The expression subset of the E grammar is presented here in precedence order, meaning that later constructs bind tighter than earlier constructs. For example, expr "+" expr is presented before expr "*" expr, so "*" binds tighter than "+". Therefore, "a + b * c + d" is equivalent to "a + (b * c) + d". All the constructs in presented in the same box have the same precedence. The title of each box states the associativity of the box, which states how members of the box are grouped when they are composed with each other. The possibilities are:
As is familiar, parentheses can be used to obtain any desired grouping, and should be used even, if they aren't strictly necessary, for those cases where the meaning might otherwise be unclear to a reader. The E language as seen by the programmer has the rich set of syntactic conveniences expected of a modern scripting language.
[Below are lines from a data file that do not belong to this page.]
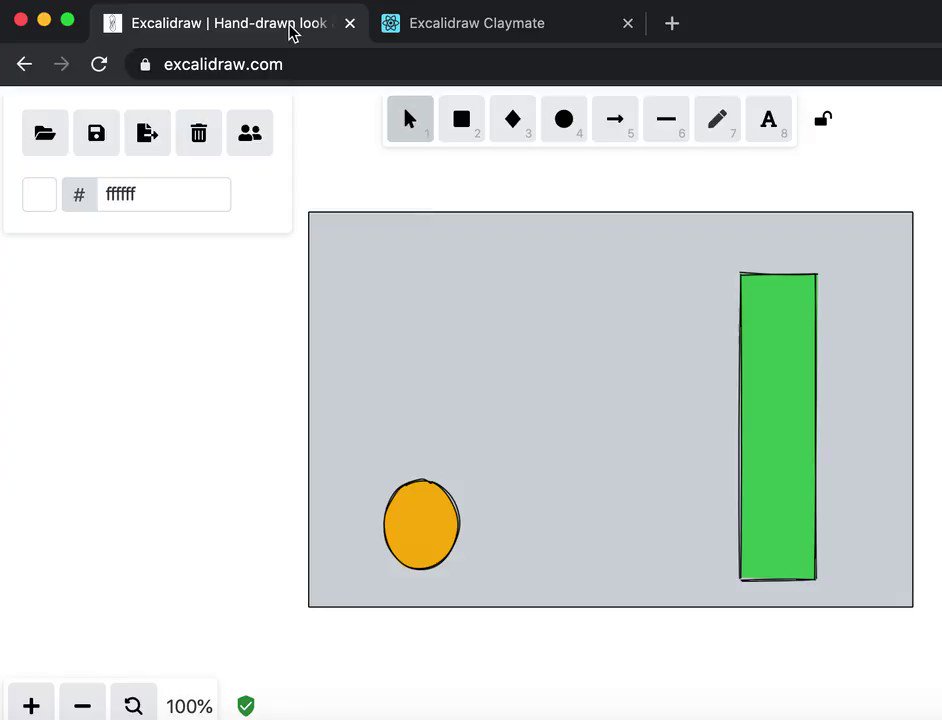Start a live collaboration session
The height and width of the screenshot is (720, 942).
[249, 132]
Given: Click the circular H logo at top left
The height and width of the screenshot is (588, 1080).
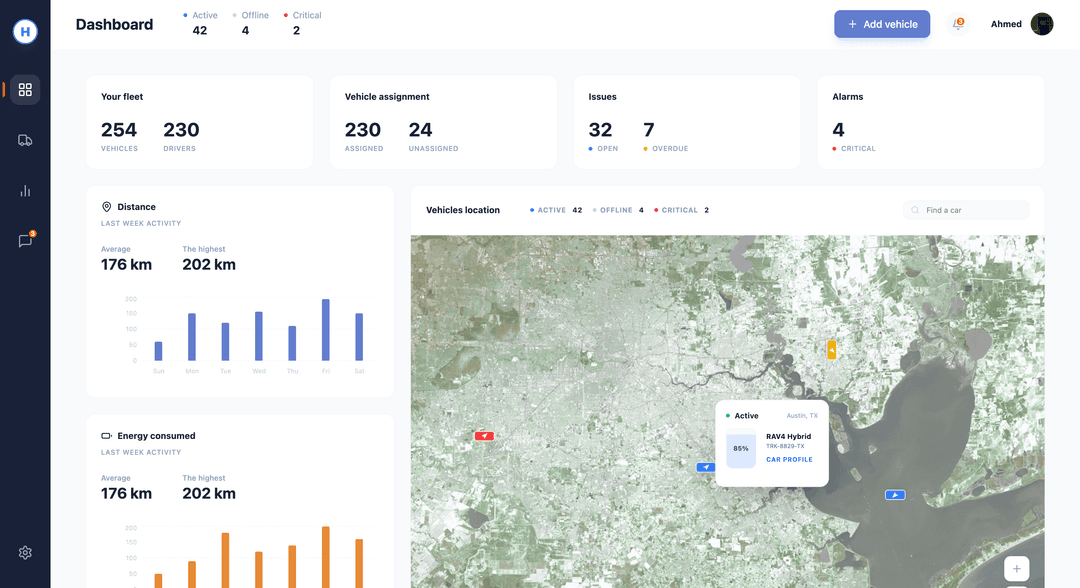Looking at the screenshot, I should [25, 31].
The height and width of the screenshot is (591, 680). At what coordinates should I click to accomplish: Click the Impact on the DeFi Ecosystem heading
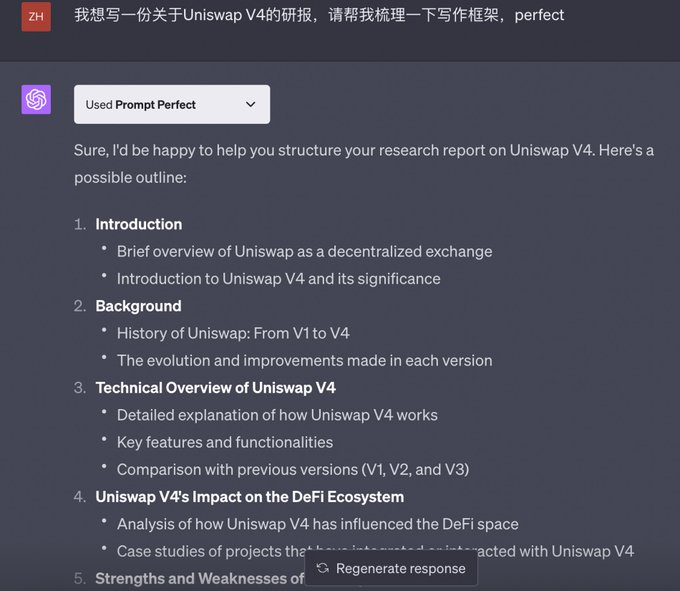[x=249, y=496]
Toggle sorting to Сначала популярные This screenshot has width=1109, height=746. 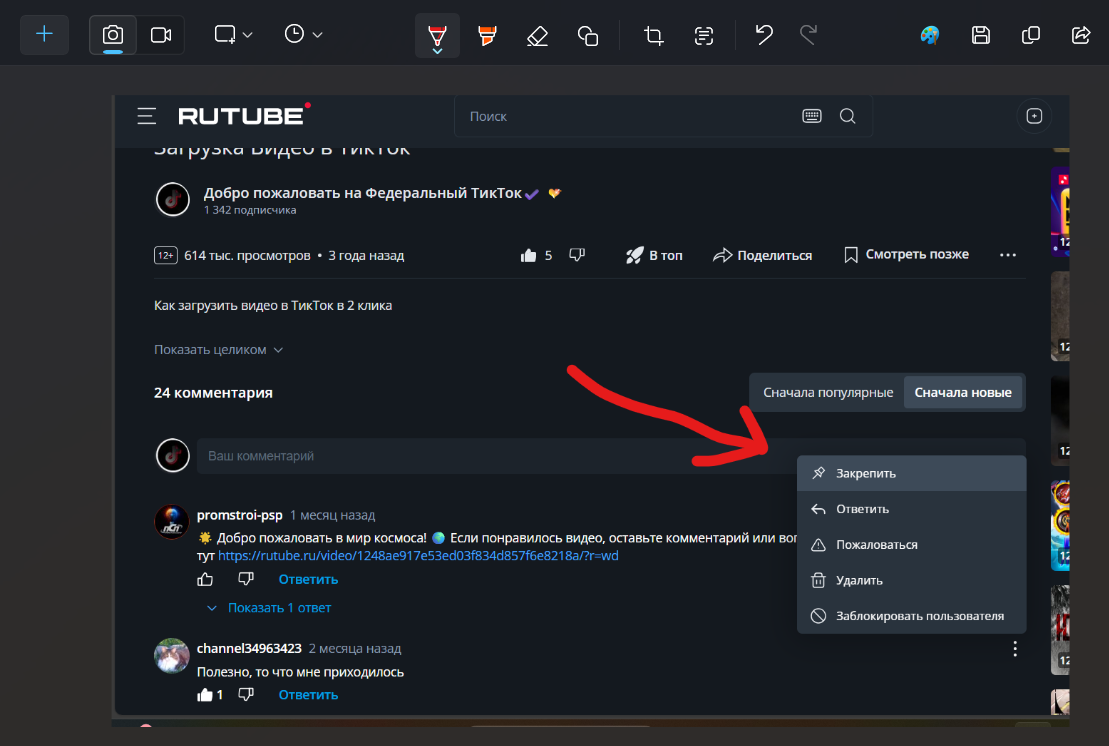point(827,393)
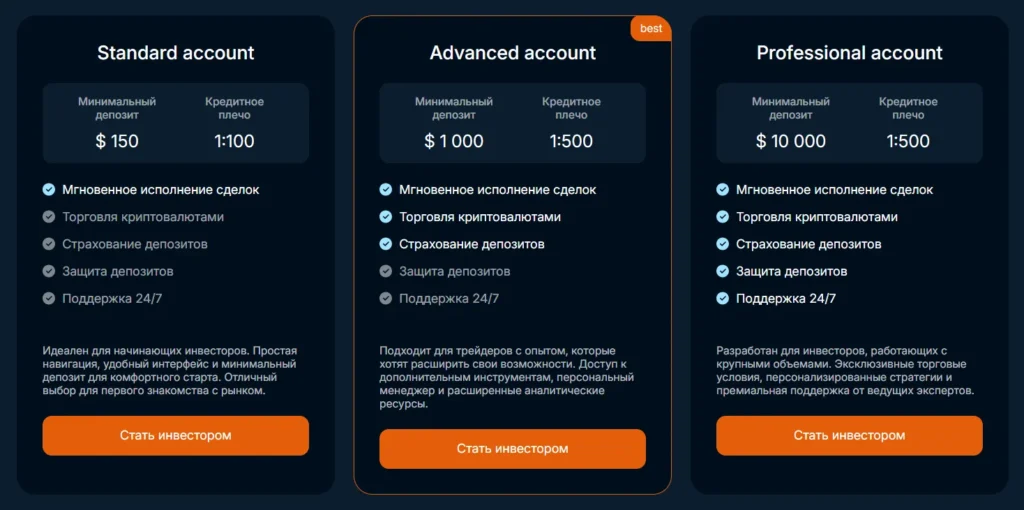Click Advanced's 'Страхование депозитов' check icon
1024x510 pixels.
click(x=386, y=244)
However, to be secure, E must have a simple analyzable semantics. We reconcile these by defining a subset of the full language called Kernel E, and only this subset need be given a rigorous semantics. The rest of E is defined by syntactic expansion to this subset. In the expansion column for each construct below, either an expansion into more primitive constructs (closer to Kernel E) is shown, or the word "kernel" appears as a link to the corresponding place in the Kernel-E Reference Manual. When an expansion is shown, "l" stands for the left-hand expression, and "r" for the right-hand expression. Sequence (don't care associative)
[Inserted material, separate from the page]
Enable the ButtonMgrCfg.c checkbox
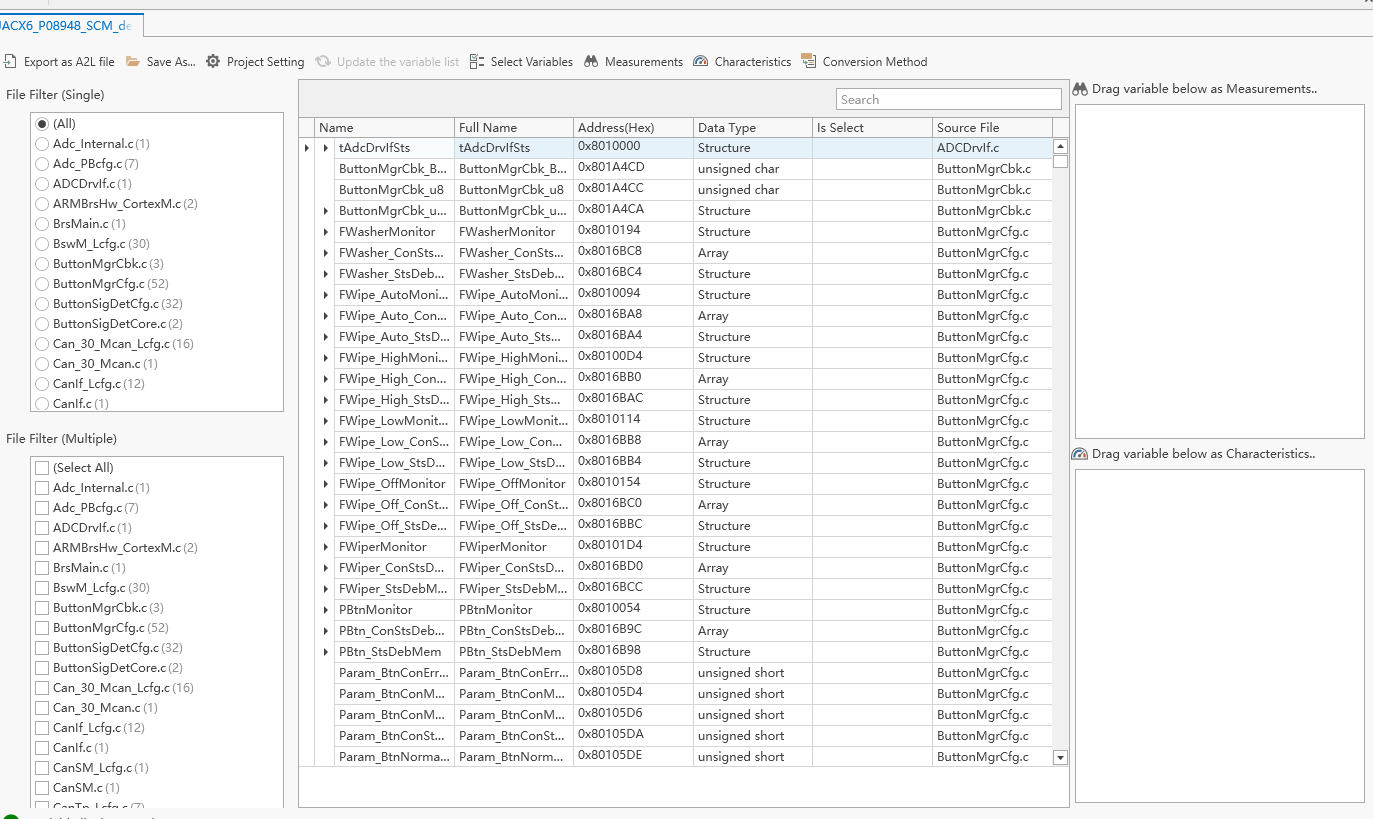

This is the familiar sequence of expressions, one per line. C, C++, and Java programmers should notice that newlines are normally used, rather than semicolons, to terminate E expressions. (Python and Tcl programmers will find this familiar.) As with Tcl, this enables E to be used as a pleasant command line language as well. Whereas C and most of its descendents are statement languages, like Smalltalk, Lisp and others, E is an expression language. In a statements language, there are many statements (like C's "if" statement) that cannot yield a value. These languages also have expressions (like "i + j") that do yield a value. In an expression language, everything that would have been a statement is defined to yield a value, and is therefore allowed to nest freely within other expressions. E's sequence expression is the first example of this. Not only are the component expressions evaluated in order, but the value yielded by the sequence expression as a whole is the value yielded by its last component expression. In-Line Sequence (don't care associative)
You can also write a sequence on one line by separating them with semicolons. Terminating an expression with a semicolon is harmless. Assignment and Definition (right associative)
As in Pascal, the E assignment operator is ":=", rather than "=". "=" was originally the equality symbol from mathematics, which has a much longer and more honorable history than Fortran or C, so it would be offensive for E to use "=" for assignment, but it would be confusing for E to use "=" for equality. Instead, E uses ":=" for assignment, "==" to test whether two things are the same, and "<=>" to test whether two things are as big as each other (same magnitude). An lval is first parsed and expanded as an expression. After this lval-expansion, the lval must either be a name or one of the three kinds of call expression shown above. When these occur, they are rewritten as shown, except that r is evaluated only once. The lval-expansions coupled with the above assignment-expansions have the following pleasant effects:
As is familiar from C and its descendents, "a <op>= b", where <op> is a binary operator, means the same thing as "a := a <op> b", except that "a" is rewritten if necessary so that it's only executed once. Since, as seen below, right shift expands to a left shift with a negated right-hand side, we similarly expand right-shift-assign to left-shift-assign with a negated right-hand side. The only defining occurrences of variables occur in patterns, and these variable only come to exist -- and be bound to initial values -- when these patterns are matched against some value (referred to as the specimen). The define expression is the main form for explicitly using pattern matching to define new variables. Hence its name. "def" is just shorthand for "define". Conditional-Or (don't care associative)
As is familiar, this or operator evaluates its operand expressions left-to-right, but stops on the first true. Conditional-And (don't case associative)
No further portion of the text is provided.